Service providers highlighted that pure-play migration of code, databases and applications to cloud services is commoditized. Cloud-native transformation is crucial for retailers at present and in the future.
To create differentiation in the market, service providers partner with hyperscalers such as Azure, AWS and GCP and product vendors (including SAP, Oracle, Salesforce and ServiceNow) that are aligned with the industry to ensure swift migration to the cloud and successful cloud-native transformation for faster go-to-market.
Strategic partnerships on the rise
As technology becomes the core of business strategy and a catalyst for growth, retailers must spend heavily to maintain the IT landscape and focus on core business activities. At the same time, continuous investments are required for building technology skills and the IT talent pool.
Retailers are strengthening their existing relationship with service providers and are focusing on more strategic partnerships to maintain a balanced cost profile without compromising on service quality and innovation.
E-commerce, finance and operations, supply chain and logistics and IT operations continue to be the key areas for managed services.
Service providers are investing in and leveraging AI-led operation capabilities, accelerators and DevSecOps to perform extreme automation and modernize IT with in-built security while keeping the cost low.
Service providers are seeing a rise in midsize deals, ranging from $25 million to $50 million, running over a three-year period, and increased demand for skill and technology competency-based pricing.

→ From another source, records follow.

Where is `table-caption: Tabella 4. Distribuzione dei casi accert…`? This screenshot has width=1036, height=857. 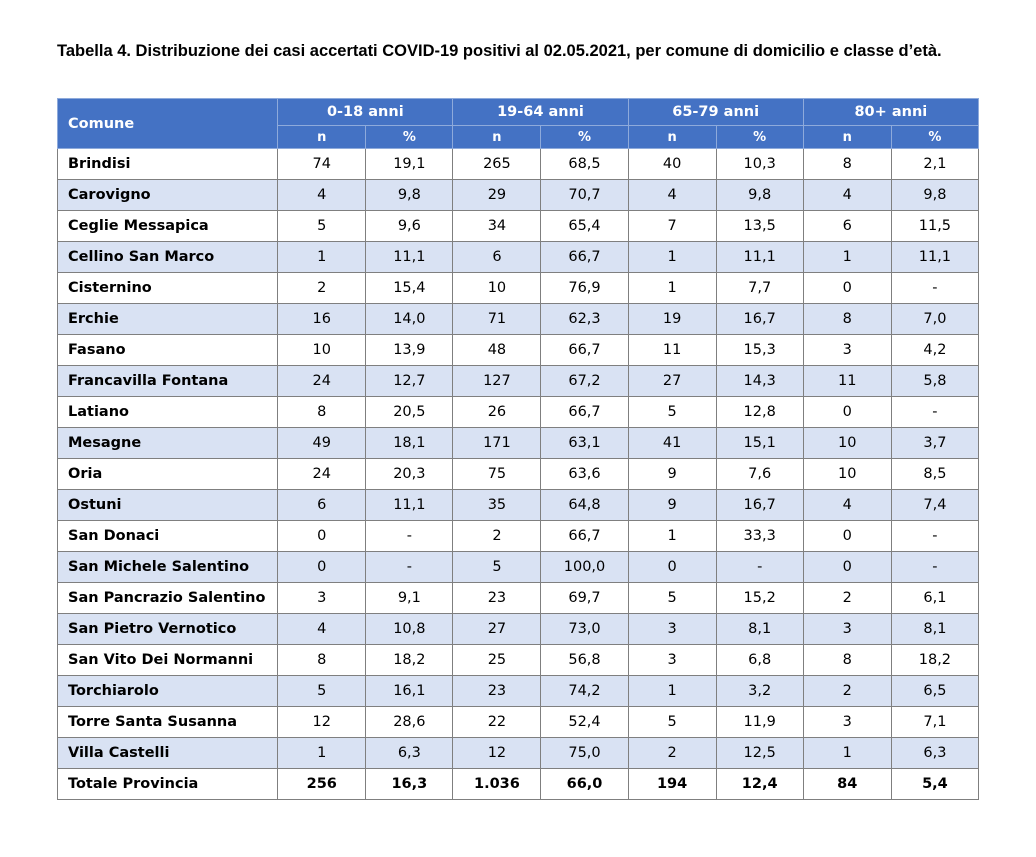
table-caption: Tabella 4. Distribuzione dei casi accert… is located at coordinates (500, 51).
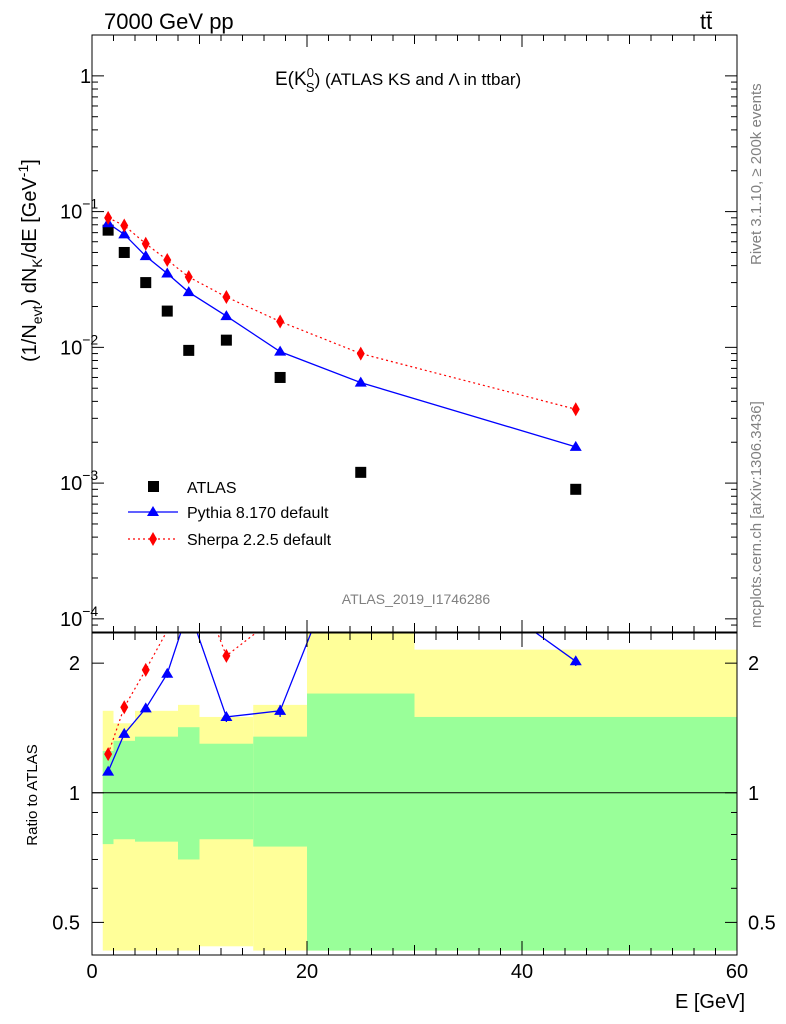  I want to click on energy-label: 7000 GeV pp, so click(169, 22).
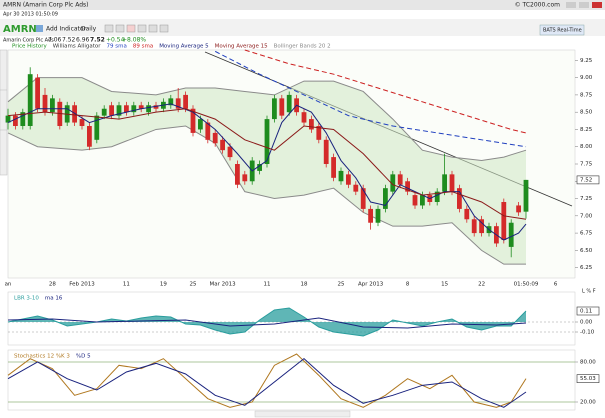  I want to click on x-tick-label: 19, so click(164, 285).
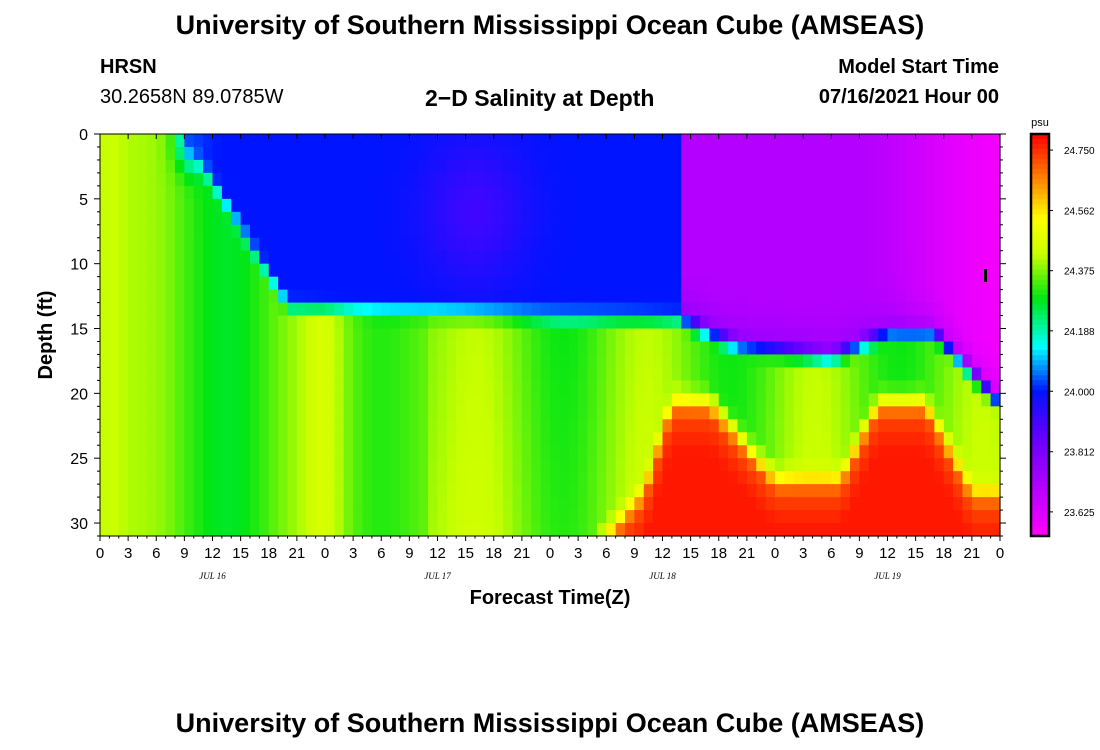  I want to click on model-start-label: Model Start Time, so click(918, 67).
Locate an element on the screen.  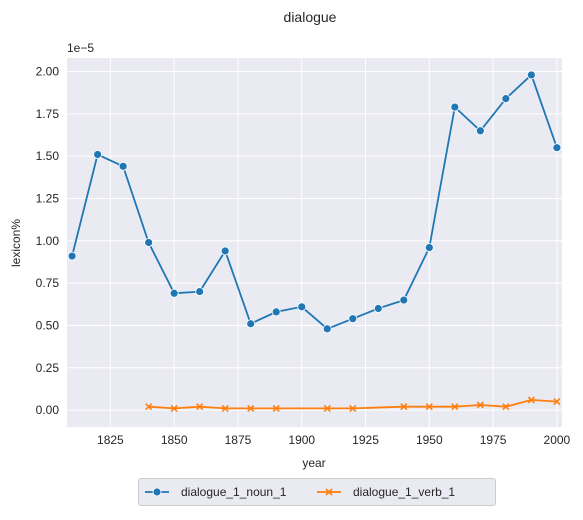
x-axis-label: year is located at coordinates (314, 463).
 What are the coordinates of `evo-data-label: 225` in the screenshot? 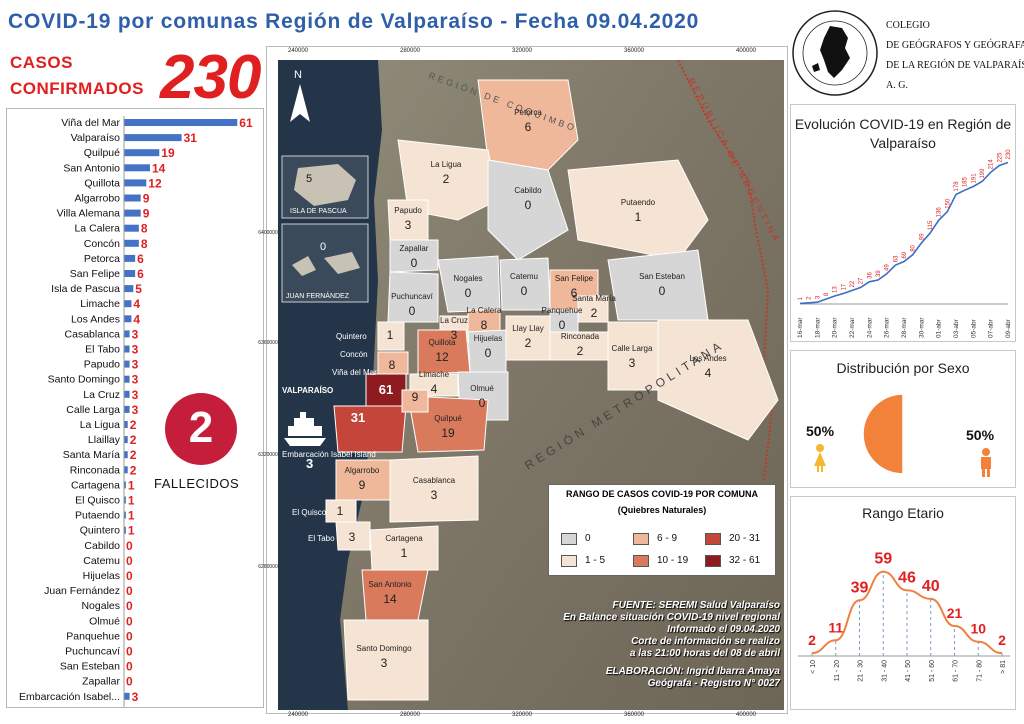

Metaverse: An imminent future of retail
Metaverse, an amalgamation of the real world with the virtual one, is already seeing interest from retailers as well as service providers. Certain retail enterprises in the U.S., particularly in the fashion and apparel segment, have already launched their products in metaverse worlds and are seeing encouraging response from end consumers.
The metaverse gives retailers a powerful opportunity to merge the physical and digital worlds for extended CX that they weren’t looking for until now.
ISG expects that majority of the retailers will foray into metaverse in the next 12-24 months.
At the same time, all the service providers, not just leaders but also other, nimble enterprises, are conversing with their retail clients on metaverse use-cases and execution.
For the retail industry, metaverse is surely an imminent reality that looks promising for the future.